Une salle de serveur moins énergivore
De telles précautions ne sont pourtant pas nécessaires pour tous les types de données. Une majorité des fichiers présents dans les serveurs n'ont pas une importance critique et ne sont pas consultés régulièrement. L'équipe envisage donc d'utiliser un système de migration des données - une technologie existante - pour les identifier et les déplacer dans une salle de serveurs moins énergivores. D'après Paul Rock, le logiciel sera directement intégré au serveur. Il identifiera les fichiers et les déplacera en fonction des critères définis par les administrateurs. "Pour les utilisateurs, le système sera transparent", précise-t-il. Sauf si une panne intervient dans le serveur de stockage secondaire.

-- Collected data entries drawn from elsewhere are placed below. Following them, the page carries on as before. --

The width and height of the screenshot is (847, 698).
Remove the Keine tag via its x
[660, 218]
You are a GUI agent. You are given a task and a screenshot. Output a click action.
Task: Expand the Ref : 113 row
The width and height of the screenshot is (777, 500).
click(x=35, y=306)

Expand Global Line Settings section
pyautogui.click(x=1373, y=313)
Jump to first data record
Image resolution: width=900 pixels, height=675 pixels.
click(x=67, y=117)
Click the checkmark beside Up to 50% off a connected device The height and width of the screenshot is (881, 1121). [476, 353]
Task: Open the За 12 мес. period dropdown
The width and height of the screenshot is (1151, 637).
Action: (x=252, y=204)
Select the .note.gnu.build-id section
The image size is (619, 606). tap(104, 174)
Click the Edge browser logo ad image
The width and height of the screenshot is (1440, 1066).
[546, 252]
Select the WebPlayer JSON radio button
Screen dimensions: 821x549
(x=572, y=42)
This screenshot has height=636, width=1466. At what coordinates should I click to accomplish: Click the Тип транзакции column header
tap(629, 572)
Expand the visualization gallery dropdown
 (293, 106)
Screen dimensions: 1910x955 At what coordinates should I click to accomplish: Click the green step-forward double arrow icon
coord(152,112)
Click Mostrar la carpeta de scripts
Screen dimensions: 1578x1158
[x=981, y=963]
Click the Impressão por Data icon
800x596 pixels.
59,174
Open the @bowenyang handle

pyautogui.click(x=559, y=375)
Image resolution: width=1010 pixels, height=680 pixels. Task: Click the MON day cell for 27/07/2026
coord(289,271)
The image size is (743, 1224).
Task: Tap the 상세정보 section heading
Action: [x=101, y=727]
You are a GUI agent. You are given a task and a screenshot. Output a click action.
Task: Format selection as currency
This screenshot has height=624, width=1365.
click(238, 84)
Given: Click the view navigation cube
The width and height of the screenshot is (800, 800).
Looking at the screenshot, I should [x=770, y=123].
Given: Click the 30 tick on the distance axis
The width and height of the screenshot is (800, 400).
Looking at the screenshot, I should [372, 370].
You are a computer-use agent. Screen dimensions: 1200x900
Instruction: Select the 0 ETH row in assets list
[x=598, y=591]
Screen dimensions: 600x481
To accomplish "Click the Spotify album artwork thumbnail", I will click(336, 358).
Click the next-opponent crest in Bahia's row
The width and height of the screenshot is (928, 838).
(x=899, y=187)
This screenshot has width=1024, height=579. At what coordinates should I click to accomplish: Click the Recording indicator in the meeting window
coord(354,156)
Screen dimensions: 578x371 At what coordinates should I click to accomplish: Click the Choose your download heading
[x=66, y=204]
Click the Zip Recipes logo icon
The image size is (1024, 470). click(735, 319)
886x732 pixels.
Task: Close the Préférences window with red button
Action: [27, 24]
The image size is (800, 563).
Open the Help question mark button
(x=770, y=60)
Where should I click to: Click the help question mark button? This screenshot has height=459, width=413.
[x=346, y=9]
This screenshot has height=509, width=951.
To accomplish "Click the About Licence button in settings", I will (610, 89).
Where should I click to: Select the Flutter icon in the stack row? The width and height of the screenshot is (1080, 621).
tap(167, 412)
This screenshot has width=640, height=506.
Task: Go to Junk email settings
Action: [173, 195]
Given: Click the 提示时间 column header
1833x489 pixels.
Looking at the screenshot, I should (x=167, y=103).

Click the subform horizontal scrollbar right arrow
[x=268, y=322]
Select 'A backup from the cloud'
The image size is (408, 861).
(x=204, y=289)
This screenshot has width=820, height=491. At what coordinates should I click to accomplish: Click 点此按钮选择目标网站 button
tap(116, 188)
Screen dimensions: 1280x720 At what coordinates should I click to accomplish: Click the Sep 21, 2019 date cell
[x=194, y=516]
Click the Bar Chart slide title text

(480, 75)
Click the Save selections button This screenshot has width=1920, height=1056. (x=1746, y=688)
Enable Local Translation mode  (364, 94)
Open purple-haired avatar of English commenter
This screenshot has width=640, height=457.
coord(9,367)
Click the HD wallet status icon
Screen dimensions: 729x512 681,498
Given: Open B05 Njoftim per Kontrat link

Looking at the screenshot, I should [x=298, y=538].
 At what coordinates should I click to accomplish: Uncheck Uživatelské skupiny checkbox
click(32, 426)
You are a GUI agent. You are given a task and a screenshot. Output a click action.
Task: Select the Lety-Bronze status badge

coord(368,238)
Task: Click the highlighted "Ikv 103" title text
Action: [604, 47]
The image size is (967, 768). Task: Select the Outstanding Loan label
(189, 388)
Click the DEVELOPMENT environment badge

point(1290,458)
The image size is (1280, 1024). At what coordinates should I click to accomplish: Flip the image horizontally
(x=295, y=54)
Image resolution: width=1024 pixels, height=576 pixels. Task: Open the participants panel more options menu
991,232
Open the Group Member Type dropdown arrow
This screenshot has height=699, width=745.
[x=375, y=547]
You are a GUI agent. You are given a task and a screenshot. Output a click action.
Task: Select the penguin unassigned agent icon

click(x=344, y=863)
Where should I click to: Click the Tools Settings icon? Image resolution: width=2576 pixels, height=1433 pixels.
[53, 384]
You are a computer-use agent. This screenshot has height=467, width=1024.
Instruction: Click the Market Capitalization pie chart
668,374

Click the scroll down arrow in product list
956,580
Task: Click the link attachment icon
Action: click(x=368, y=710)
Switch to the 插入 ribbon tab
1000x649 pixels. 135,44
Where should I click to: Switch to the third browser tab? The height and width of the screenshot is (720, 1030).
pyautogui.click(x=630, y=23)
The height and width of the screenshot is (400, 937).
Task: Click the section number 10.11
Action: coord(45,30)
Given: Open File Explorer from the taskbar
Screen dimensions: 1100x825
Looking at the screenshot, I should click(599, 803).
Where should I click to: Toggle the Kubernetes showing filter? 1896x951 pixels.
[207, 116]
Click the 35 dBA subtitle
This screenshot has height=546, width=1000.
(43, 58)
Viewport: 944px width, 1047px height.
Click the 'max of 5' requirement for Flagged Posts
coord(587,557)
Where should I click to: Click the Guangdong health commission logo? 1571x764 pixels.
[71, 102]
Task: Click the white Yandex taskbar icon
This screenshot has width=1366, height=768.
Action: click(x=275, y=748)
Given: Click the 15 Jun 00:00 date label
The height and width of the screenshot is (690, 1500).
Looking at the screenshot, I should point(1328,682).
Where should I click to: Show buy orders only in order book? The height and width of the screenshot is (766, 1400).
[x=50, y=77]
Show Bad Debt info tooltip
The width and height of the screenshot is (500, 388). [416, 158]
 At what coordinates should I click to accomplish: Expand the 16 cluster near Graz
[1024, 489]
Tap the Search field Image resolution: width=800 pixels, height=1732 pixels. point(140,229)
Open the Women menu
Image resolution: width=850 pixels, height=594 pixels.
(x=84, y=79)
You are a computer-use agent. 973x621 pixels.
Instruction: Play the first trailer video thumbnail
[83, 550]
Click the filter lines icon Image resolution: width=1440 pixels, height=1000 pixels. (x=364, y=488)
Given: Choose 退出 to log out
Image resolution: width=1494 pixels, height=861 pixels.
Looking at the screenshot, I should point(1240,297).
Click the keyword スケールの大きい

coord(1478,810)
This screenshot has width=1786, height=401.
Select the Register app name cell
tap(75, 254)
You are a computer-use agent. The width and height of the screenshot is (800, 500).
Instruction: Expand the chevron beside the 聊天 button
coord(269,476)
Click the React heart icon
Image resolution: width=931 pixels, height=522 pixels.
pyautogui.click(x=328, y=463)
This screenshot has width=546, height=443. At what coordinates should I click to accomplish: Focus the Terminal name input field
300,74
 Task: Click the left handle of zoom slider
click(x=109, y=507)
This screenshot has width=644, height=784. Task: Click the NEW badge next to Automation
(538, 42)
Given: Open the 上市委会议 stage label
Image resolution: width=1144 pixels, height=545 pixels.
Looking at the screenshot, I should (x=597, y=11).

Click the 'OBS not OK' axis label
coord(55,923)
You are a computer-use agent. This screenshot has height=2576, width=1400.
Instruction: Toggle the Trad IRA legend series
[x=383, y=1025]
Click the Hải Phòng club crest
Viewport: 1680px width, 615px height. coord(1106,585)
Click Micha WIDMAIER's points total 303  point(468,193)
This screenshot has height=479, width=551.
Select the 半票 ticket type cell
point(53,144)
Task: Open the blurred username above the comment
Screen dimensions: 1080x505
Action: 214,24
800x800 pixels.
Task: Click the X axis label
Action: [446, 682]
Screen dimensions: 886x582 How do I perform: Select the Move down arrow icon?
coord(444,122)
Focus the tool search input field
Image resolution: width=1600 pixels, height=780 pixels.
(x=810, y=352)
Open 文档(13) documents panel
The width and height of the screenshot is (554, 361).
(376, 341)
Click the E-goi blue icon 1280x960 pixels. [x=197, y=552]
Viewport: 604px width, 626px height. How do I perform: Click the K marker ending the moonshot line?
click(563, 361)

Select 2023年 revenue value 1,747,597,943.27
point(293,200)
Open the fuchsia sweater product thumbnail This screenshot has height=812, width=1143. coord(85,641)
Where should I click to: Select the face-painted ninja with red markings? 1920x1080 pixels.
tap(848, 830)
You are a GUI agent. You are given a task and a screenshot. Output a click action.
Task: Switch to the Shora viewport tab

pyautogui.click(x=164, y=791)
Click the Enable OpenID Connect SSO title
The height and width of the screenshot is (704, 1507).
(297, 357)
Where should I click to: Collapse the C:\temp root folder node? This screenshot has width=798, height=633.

Une économie d'énergie d'au moins 50%
"Les entreprises devront se poser la question du niveau de risque qu'elles sont prêtes à prendre", explique Paul Rock. Quoi qu'il en soit, les bénéfices d'une telle politique de stockage peuvent être très importants. L'ingénieur estime que cela pourrait représenter une réduction de la consommation énergétique de 50 % minimum. C'est aussi l'objectif de ce projet pilote que de chiffrer le retour sur investissement obtenu. D'après Paul Rock, les petites entreprises pourraient aussi bénéficier d'un tel projet, à partir d'une certaine taille. En fait dès qu'une salle de serveur devient nécessaire. L'université vient de se voir attribuer une bourse de 50 000 livres par le JISC*.